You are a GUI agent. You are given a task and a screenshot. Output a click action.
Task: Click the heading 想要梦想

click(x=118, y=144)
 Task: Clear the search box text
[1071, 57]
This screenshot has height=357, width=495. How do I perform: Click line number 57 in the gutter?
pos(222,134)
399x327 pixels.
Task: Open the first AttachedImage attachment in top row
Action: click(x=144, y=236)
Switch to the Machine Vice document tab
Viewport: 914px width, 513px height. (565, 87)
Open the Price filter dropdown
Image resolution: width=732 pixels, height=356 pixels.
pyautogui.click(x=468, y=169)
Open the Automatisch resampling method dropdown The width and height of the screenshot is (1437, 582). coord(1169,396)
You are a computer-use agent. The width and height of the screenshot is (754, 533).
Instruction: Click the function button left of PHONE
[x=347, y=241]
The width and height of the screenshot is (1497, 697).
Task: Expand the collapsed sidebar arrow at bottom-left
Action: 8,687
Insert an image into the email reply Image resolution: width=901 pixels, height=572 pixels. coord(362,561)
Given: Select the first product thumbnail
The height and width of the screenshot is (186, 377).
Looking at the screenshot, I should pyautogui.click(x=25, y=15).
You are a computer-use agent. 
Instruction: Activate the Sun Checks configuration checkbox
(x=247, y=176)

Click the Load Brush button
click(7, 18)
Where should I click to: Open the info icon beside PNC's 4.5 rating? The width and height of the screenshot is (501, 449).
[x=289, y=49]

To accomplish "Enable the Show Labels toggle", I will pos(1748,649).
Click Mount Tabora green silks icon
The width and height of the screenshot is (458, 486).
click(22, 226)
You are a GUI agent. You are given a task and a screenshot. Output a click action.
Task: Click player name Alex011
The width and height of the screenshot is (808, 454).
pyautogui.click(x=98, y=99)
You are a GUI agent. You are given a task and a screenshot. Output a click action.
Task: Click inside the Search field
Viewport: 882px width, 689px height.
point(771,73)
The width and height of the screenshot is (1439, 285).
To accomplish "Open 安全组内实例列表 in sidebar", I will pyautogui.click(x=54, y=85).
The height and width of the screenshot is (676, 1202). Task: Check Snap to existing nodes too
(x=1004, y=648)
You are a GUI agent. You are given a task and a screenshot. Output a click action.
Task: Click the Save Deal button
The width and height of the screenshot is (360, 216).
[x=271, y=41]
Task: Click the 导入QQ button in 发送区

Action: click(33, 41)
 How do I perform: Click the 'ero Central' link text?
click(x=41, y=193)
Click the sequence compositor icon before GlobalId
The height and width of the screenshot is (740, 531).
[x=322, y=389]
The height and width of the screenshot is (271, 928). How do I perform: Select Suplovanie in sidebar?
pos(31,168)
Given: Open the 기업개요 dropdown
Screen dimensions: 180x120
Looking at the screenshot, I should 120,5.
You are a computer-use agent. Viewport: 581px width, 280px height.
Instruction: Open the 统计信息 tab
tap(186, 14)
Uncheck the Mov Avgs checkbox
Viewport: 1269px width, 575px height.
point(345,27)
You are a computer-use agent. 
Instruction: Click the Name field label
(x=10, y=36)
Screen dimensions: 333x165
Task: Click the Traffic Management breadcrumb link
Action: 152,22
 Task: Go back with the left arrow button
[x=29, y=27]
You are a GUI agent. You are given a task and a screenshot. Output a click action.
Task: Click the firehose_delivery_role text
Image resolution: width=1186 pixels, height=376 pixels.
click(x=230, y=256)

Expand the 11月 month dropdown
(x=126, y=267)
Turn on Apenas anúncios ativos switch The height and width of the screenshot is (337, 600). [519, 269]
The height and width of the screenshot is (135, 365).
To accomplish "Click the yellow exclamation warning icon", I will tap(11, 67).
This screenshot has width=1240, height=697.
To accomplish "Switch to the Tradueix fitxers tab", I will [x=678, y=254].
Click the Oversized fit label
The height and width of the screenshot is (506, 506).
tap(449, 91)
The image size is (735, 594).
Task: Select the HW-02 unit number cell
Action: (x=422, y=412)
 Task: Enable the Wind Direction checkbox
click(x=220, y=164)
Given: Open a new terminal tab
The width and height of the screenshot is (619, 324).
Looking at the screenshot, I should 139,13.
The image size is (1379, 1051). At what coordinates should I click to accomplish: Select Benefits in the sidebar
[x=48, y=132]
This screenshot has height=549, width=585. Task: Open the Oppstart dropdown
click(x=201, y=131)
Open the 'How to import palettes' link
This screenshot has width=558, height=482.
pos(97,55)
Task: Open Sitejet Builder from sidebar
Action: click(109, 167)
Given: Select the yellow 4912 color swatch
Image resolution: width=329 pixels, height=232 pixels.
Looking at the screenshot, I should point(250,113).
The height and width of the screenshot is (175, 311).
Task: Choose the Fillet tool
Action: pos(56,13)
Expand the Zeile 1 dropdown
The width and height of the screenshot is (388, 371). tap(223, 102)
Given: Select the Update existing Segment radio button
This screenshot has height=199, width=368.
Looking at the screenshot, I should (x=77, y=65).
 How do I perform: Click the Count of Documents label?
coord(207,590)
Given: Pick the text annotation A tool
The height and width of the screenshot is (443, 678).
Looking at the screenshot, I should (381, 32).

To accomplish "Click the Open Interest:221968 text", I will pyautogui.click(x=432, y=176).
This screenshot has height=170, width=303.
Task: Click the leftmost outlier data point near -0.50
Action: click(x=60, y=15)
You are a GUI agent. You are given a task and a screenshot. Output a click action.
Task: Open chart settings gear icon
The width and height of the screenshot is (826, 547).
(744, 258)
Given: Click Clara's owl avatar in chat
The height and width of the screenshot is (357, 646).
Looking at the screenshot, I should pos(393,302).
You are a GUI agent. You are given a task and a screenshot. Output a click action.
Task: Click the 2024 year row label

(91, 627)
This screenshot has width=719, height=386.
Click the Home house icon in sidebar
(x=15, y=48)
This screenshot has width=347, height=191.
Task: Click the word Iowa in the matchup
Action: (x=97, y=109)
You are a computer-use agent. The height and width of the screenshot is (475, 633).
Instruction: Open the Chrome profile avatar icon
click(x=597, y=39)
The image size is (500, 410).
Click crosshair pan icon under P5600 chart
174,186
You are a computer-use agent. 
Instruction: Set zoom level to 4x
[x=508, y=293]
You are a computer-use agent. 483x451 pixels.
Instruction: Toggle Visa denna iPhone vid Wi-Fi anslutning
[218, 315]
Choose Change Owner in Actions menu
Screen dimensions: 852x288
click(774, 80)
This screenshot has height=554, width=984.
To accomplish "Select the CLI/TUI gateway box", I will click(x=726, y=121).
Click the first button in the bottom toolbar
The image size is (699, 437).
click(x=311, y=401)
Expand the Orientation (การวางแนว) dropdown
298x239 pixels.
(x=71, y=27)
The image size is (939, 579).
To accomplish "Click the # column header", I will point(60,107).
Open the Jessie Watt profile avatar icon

# # # #

Your goal - Give the number of lines in the entries that contain the word "yellow", with no other text.

Response to this exercise - 2